I nuovi studi suggeriscono che analizzare gli effetti sulla salute del PM2,5 in funzione della fonte è più informativo rispetto a ragionare per singoli elementi costituenti (esempio rame, ferro, carbonio elementare) che possono derivare da più fonti diverse per origine e impatti.

Prove tossicologiche ed epidemiologiche indicano che la co-presenza di acidi di zolfo con metalli, tipica della combustione di combustibili fossili, rappresenta un aerosol particolarmente tossico.

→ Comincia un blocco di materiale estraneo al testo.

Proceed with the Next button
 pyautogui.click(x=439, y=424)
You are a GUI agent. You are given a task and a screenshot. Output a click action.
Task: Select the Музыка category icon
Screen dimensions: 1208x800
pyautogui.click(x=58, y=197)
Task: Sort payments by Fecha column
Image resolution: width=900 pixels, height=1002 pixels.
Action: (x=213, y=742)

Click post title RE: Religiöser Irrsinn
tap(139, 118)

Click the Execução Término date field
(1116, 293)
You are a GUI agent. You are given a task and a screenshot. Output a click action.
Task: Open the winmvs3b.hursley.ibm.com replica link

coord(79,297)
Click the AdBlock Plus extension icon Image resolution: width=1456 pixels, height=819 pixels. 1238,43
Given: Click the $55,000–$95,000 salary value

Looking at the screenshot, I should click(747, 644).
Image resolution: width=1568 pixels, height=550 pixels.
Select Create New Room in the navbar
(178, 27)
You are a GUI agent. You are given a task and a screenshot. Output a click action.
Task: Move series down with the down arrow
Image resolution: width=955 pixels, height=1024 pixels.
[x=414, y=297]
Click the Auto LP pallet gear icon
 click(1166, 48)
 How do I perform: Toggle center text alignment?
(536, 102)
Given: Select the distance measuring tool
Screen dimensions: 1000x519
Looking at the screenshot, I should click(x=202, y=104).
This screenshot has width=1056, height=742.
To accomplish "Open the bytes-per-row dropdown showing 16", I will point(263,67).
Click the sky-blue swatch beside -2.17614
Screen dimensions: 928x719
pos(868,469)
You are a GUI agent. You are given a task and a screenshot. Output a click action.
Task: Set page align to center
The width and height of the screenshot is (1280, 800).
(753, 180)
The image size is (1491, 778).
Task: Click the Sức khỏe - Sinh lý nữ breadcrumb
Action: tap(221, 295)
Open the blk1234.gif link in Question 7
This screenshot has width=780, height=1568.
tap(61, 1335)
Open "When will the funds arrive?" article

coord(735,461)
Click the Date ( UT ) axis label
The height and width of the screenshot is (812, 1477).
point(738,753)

Altri studi recenti suggeriscono che la stima degli effetti sulla salute del PM2,5 senza tenere conto della diversa tossicità secondo il tipo di particolato potrebbe aver sottostimato i contributi di mortalità del PM2,5 da combustione di combustibili fossili, e sovrastimato gli impatti delle polveri movimentate dal vento e rilasciate dalla combustione di biocarburanti.

Recenti metanalisi (combinazione di dati di più studi) hanno riportato valori di rischio più alti rispetto a quelli usati in passato. Le conoscenze disponibili indicano che per massimizzare i benefici per la salute dovrebbe essere posta da subito priorità sulla riduzione dell'inquinamento atmosferico da combustione di combustibili fossili.

Nonostante le difficoltà poste dalla crisi energetica, le prove scientifiche accumulate sulla pericolosità dei combustibili fossili e sulla crisi climatica non dovrebbero lasciare spazio per continuare con l’uso del carbone.